Diagnosis of Cushing’s disease can be complex, and should involve a multidisciplinary team including a neurosurgeon, endocrinologist, neuroradiologist, and neuropathologist. In most instances, when Cushing’s disease is suspected based on signs and symptoms, an assay that assesses serum cortisol is performed. This may be a 24-hour urinary cortisol study, a low-dose dexamethasone-suppression test, or late-night salivary cortisol.7 Following the demonstration of pathologically heightened cortisol, further investigations should be performed to investigate the cause of cortisol hypersecretion. A key distinction is between ACTH-dependent and ACTH-independent causes, and this can be examined by measuring serum ACTH levels, or performing a high-dose dexamethasone-suppression test or a corticotrophin-releasing hormone test. Once ACTH-dependent hypercortisolism is established, a magnetic resonance imaging (MRI) to examine for the presence of a corticotroph pituitary adenoma is indicated. Thin-cut coronal and axial sequences are necessary to examine for microadenomas. If no adenoma is detectable on MRI, some centers use inferior petrosal sinus sampling (IPSS) to determine if there is a central to peripheral ACTH gradient, indicating a likely pituitary source of ACTH. IPSS can also be used to determine whether the right or left pituitary is producing excess ACTH and, therefore, provide a target for surgery when an adenoma is not radiologically identifiable. It should be noted, however, that IPSS correctly predicts tumor laterality in only 70% of cases.12


The mainstay of Cushing’s disease treatment is surgical resection of the causative pituitary adenoma, as this achieves key goals of treatment: biochemical normalization of cortisol levels with acceptable morbidity, reversal of clinical signs and symptoms, and long-term remission.13 However, several other treatment options are available or under investigation, most notably pituitary irradiation, bilateral adrenalectomy, and drug therapies.
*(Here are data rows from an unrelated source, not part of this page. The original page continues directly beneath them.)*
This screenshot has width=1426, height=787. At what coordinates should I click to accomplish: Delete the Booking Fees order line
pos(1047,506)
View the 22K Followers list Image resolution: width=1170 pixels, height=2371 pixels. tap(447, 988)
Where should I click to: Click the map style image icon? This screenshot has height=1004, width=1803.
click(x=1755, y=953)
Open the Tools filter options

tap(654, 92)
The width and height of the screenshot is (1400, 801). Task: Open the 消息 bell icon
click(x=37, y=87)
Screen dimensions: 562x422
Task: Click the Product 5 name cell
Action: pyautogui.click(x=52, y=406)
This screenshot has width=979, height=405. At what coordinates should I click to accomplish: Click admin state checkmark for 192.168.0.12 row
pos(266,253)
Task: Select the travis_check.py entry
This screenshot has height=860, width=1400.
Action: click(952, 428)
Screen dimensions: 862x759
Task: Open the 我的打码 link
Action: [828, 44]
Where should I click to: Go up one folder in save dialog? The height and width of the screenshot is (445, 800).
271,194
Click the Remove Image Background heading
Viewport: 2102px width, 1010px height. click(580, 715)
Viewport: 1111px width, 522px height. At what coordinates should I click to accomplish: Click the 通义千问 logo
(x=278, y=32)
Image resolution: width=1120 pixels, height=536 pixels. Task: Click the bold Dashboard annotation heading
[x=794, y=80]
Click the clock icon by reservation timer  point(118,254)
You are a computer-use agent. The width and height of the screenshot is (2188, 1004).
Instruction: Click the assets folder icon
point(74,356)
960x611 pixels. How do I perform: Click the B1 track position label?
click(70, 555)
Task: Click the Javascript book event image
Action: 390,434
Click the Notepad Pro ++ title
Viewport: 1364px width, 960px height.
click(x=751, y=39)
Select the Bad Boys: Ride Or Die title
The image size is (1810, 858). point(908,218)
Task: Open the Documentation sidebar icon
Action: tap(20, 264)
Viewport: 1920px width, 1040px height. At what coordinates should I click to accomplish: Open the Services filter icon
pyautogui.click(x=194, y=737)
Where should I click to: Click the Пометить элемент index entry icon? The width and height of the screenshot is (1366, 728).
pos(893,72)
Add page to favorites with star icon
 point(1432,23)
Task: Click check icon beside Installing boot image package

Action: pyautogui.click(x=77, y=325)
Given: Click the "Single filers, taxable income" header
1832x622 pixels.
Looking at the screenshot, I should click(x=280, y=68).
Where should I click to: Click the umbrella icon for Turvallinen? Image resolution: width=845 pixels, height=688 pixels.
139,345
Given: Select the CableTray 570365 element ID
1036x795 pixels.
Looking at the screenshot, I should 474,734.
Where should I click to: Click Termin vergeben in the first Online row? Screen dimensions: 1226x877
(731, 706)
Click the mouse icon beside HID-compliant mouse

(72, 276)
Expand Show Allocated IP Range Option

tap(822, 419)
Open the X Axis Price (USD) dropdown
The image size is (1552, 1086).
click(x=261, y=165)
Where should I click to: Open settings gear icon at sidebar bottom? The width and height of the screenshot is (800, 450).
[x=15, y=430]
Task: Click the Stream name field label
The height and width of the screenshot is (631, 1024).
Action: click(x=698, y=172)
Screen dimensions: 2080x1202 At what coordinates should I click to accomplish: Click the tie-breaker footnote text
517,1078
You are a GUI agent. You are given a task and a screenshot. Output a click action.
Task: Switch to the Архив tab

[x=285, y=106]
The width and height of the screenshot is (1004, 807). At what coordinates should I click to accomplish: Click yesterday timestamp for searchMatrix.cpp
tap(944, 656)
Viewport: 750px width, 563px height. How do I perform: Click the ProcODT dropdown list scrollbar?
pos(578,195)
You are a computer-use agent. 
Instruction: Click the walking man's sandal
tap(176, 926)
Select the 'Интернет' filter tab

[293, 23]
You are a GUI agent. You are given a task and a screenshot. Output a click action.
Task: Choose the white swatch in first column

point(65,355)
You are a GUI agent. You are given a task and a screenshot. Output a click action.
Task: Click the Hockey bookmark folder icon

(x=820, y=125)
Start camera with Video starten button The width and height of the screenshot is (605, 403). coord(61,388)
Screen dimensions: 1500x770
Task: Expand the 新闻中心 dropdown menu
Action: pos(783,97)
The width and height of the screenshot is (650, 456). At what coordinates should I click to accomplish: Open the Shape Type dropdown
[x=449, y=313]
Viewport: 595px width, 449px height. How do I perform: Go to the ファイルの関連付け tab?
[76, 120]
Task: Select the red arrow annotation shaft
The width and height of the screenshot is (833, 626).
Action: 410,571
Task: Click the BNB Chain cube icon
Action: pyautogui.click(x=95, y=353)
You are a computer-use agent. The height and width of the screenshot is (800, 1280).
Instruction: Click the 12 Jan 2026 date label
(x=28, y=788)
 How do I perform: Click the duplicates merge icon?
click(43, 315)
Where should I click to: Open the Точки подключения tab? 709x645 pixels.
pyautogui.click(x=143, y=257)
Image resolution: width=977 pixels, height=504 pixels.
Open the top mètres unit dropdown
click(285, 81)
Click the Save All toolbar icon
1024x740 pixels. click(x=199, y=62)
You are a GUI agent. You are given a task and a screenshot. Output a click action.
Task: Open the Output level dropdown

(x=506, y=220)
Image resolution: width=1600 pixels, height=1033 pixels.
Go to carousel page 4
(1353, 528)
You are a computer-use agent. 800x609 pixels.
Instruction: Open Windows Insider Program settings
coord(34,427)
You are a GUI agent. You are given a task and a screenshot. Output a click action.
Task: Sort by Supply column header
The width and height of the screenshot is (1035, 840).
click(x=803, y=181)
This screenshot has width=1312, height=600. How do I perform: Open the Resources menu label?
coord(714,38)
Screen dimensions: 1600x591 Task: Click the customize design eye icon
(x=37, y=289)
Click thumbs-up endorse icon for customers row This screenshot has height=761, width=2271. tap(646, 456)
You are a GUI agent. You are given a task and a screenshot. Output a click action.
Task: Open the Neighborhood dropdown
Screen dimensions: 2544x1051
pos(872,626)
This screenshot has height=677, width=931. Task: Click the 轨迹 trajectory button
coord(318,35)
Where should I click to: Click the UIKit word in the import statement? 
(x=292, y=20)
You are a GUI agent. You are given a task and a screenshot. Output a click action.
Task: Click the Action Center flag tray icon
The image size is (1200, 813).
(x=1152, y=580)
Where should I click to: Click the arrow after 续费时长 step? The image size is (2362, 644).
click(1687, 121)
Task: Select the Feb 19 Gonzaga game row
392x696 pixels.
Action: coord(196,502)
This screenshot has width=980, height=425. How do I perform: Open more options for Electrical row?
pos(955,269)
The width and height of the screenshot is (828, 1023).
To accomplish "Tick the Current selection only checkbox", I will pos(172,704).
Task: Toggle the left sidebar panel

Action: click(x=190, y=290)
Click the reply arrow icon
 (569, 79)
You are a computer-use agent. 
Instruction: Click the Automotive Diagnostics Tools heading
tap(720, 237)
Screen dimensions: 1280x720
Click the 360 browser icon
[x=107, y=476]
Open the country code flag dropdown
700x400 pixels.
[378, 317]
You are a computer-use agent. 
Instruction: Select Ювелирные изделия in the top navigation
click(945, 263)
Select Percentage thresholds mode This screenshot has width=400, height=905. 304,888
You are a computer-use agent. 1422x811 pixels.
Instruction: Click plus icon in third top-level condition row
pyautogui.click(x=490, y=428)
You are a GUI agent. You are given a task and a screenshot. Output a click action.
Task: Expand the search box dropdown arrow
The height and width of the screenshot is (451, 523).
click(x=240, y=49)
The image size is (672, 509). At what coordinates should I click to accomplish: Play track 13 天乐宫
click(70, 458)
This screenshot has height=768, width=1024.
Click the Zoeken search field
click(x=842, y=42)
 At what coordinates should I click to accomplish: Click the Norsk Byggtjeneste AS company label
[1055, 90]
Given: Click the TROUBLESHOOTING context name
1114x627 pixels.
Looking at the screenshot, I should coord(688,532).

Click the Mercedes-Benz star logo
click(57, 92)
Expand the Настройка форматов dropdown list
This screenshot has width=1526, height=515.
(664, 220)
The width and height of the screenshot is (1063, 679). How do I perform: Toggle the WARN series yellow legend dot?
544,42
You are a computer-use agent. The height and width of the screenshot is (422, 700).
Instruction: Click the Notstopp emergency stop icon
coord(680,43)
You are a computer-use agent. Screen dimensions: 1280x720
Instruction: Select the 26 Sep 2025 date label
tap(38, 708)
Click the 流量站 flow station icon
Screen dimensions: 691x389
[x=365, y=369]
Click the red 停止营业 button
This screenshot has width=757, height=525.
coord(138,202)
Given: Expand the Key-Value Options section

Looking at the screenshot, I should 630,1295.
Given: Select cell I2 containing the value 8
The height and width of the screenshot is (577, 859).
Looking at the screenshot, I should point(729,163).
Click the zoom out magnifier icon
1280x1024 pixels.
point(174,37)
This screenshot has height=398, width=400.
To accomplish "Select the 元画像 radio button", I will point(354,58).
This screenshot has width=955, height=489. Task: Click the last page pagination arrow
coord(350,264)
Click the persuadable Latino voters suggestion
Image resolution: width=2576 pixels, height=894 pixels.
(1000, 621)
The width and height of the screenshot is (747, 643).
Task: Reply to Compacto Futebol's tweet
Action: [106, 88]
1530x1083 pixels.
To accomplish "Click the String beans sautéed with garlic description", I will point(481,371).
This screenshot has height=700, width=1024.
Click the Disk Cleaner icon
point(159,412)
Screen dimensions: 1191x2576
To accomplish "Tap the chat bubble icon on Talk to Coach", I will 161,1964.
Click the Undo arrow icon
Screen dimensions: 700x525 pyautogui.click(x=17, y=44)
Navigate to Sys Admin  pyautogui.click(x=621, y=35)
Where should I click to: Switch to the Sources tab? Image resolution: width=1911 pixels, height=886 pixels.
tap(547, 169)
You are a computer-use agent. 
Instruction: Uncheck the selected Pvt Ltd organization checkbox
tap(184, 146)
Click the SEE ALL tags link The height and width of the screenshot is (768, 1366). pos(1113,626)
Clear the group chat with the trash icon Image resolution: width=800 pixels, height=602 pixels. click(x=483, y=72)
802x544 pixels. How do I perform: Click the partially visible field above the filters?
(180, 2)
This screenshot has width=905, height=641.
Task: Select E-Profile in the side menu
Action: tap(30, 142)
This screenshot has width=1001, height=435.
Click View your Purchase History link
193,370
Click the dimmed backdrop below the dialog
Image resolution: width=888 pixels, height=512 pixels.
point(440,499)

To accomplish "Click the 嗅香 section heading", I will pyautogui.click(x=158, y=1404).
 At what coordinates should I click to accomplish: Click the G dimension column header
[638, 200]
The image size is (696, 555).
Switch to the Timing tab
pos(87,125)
8.2 Selected Papers on the Natural History of Cushing’s Disease


Cushing H. The basophil adenomas of the pituitary body and their clinical manifestations (pituitary basophilism). Bull Johns Hopkins Hosp 1932;50:137–195


Lindholm J, Juul S, Jørgensen JO, et al. Incidence and late prognosis of cushing’s syndrome: a population-based study. J Clin Endocrinol Metab 2001;86(1):117–123


van Haalen FM, Broersen LHA, Jorgensen JO, Pereira AM, Dekkers OM. Management of endocrine disease: mortality remains increased in Cushing’s disease despite biochemical remission—a systematic review and meta-analysis. Eur J Endocrinol 2015;172(4):R143–R149


8.3 The Natural History of Cushing’s Disease


Cushing’s disease is associated with significant mortality and morbidity. In Cushing’s original series, the median survival of untreated Cushing’s disease was 4.6 years.5 A summary of contemporary studies that examine mortality in Cushing’s disease is provided in Table 8.1.1,​ 14,​ 15,​ 16,​ 17,​ 18,​ 19,​ 20 The data from these studies examine patients with treated Cushing’s disease, with the data pertaining to patients with relapsed Cushing’s disease perhaps the best proxy for the natural history of the disease. A well-designed and conducted meta-analysis by van Haalen et al of a pooled group of 776 Cushing’s disease patients showed that patients who were not cured had a standardized mortality ratio (SMR) of 4.6 (95% confidence interval [CI]: 2.9–7.3) compared to an age- and sex-matched population, indicating patients with Cushing’s disease were 4.6 times more likely to die compared to patients without Cushing’s disease.3 Successful treatment lowered the SMR to 2.5 (95% CI: 1.4–4.2).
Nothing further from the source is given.